CCZ was identified as a potent HCV entry inhibitor through a high-throughput phenotypic screen (He et al., 2015; Hu et al., 2014). Using time-of-addition and viral fusion assays, we showed here that CCZ targets the membrane fusion step of the HCV entry process in a manner that is mechanistically distinct from bafilomycin A1. Bafilomycin A1 inhibits HCV entry via preventing endosomal acidification, whereas CCZ blocks membrane fusion even in the lowered pH environment. We, therefore, reasoned that CCZ may directly interact with the HCV envelope proteins to block membrane fusion. Flunarizine, a structurally related small molecule previously reported to target the membrane fusion stage of the HCV life cycle (Perin et al., 2016), likely has the same mechanism of action as CCZ in blocking HCV entry.

Further evidence that CCZ targets the HCV envelope proteins was borne from the in vitro drug resistance selection assay, in which most of the identified and validated CCZ-resistant mutations reside in the putative fusion peptide of E1. These mutants not only showed phenotypic resistance in the HCV infection assay but also exhibited reduced susceptibility to CCZ in the viral fusion assay.

To demonstrate that HCV E1 is indeed the direct target of CCZ, we synthesized a molecular probe of CCZ with a UV-activatable diazirine group and a biotin molecule for photo-activated cross-linking and affinity purification (Rybak et al., 2004; Vervacke et al., 2014). HCV-infected cells were treated with CCZ-DB and subjected to photoaffinity cross-linking and streptavidin-mediated purification of biotinylated proteins. The CCZ-DB probe was able to specifically enrich HCV E1 from lysate of HCV-infected cells. Using recombinant HCV E1/E2 protein in the same protocol, we also specifically pulled down the E1 protein. Mass spectrometry analysis of the cross-linked E1 protein revealed that CCZ binds to a region of the E1 protein that flanks the putative fusion peptide in an E1 model. Taken together, these data demonstrate that CCZ inhibits HCV entry by directly and specifically binding to HCV E1.

The ability of CCZ to inhibit HCV is substantially different across various HCV genotypes with 2a being the most sensitive genotype following by 2b. Alignment of the fusion loop and other relevant sequences of all HCV genotypes provides a clue to the structural basis of their variable sensitivities to CCZ. The M267 residue is present only in genotype 2, which is most sensitive to CCZ, HCV genotypes 1, 3, 5 and 6 possess G267. The M267V mutation associated with CCZ resistance indicates an important role of the Met residue in binding to CCZ. The methylthio side chain of M267 may provide an important scaffold within the hydrophobic pocket to interact with CCZ, whereas the V267 residue of the CCZ RAS and the G267 residue in all other genotypes may confer a less favorable interaction.
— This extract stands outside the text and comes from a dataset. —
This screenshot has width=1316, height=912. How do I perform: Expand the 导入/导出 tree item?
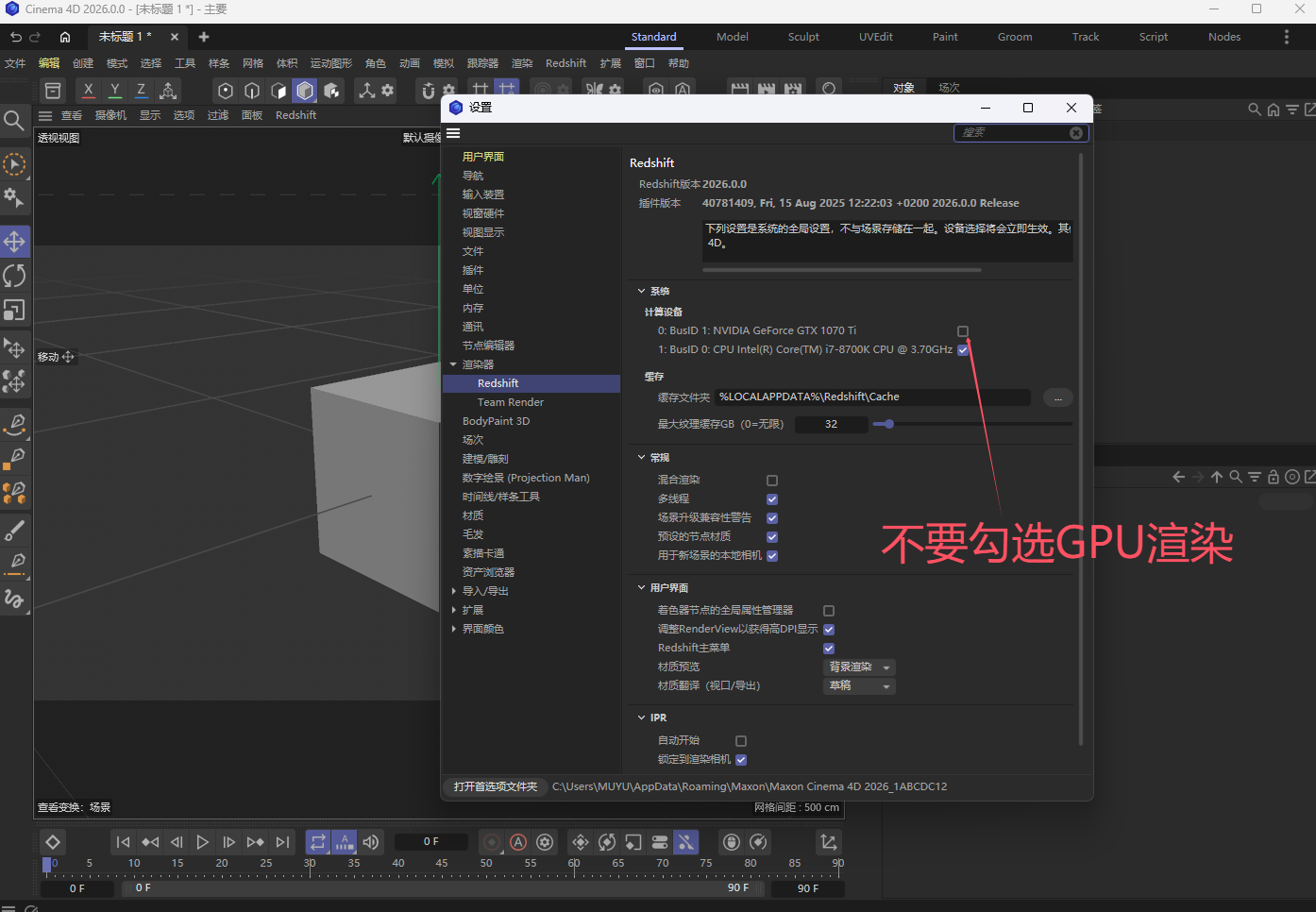click(x=454, y=591)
It is interesting to note that the two other CCZ RASs, L286I and F291L, represent variations between genotype 2a and 2b (Figure 1E). Our chimeric genotype study showed that the genotype 2a strain (L286/F291) is more sensitive to CCZ than genotype 2b strain J8 (I286/L291; F291 is present in a minority of genotype 2b strains). These sequence variations between 2a and 2b may also explain the difference in their different sensitivities to CCZ.
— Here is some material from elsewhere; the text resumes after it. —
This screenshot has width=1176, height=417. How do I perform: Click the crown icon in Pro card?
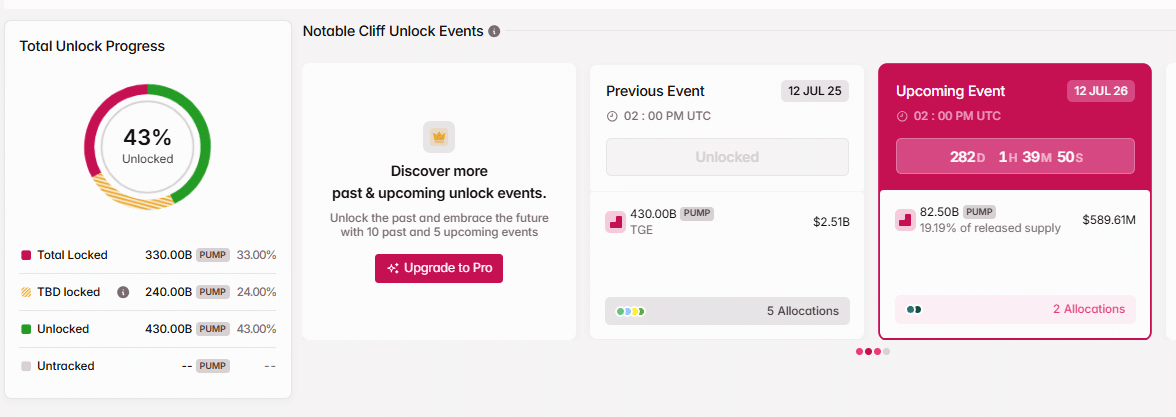point(439,136)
Other sequence variations may also contribute to the genotypic differences in susceptibility to CCZ. It was noted that genotypes 2 variants are much more susceptible to CCZ relative to other genotypes. Further sequence analysis of in this region highlights several other variations that are unique to genotype 2 (Figure 1E), e.g. W214 and Q215, that may contribute to the enhanced interaction of CCZ with E1. This model is also supported by the CCZ-DB cross-linking data - the bulkier aromatic side chain of W214 in genotype 2a may form a more favorable interaction with the phenyl group of CCZ via π-π stacking than the Y214 of genotype 1a and other genotypes. The neutral side chain of Q215 in genotype 2a (E215 in genotype 1a and other genotypes) may also provide a more favorable interaction with the chloro-phenyl group of CCZ. Alternatively, these amino acid variations may functionally affect certain fusion processes that are not dependent on CCZ binding directly to the fusion loop per se, but still confer resistance to CCZ, allowing the fusion process to take place despite CCZ.
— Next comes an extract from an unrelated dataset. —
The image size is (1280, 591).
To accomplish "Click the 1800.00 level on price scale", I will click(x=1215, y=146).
The HCV envelope glycoproteins E1 and E2 form heterodimers and are the precursors for the envelopment of HCV virions (Baumert et al., 1998; Falson et al., 2015; Freedman et al., 2017). The partial structures of E1 and E2 have been determined by crystallography (El Omari et al., 2014; Khan et al., 2014; Kong et al., 2013). Based on these structures and using computational modeling tools and a variety of experimental data, models of full-length E1/E2 heterodimer have been constructed in silico (Cao et al., 2019; Castelli et al., 2017; Freedman et al., 2017). The structure of the N terminal E1 resembles the structure of phosphatidylcholine transfer protein (El Omari et al., 2014). The fusion peptide of E1 has not been structurally determined and modeling reveals a highly flexible and dynamic conformation. Based on our modeling, the fusion peptide and the surrounding sequences form a hydrophobic pocket into which CCZ can be accommodated. Docking simulation with crucial interacting amino acids based on the mutagenesis study supports this model of interaction between CCZ and the putative fusion peptide. As the E1 fusion peptide can have a highly flexible conformation based on modeling and in vitro assays (Cao et al., 2019; Castelli et al., 2017; Douam et al., 2018; Freedman et al., 2017), CCZ likely binds to this region and either stabilizes the fusion peptide in a conformation that inhibits the binding of E1 to inner endosomal membrane. Alternatively, CCZ may occlude the binding of HCV E1, competitively/sterically, to the inner endosomal membrane, thereby inhibiting the fusion process.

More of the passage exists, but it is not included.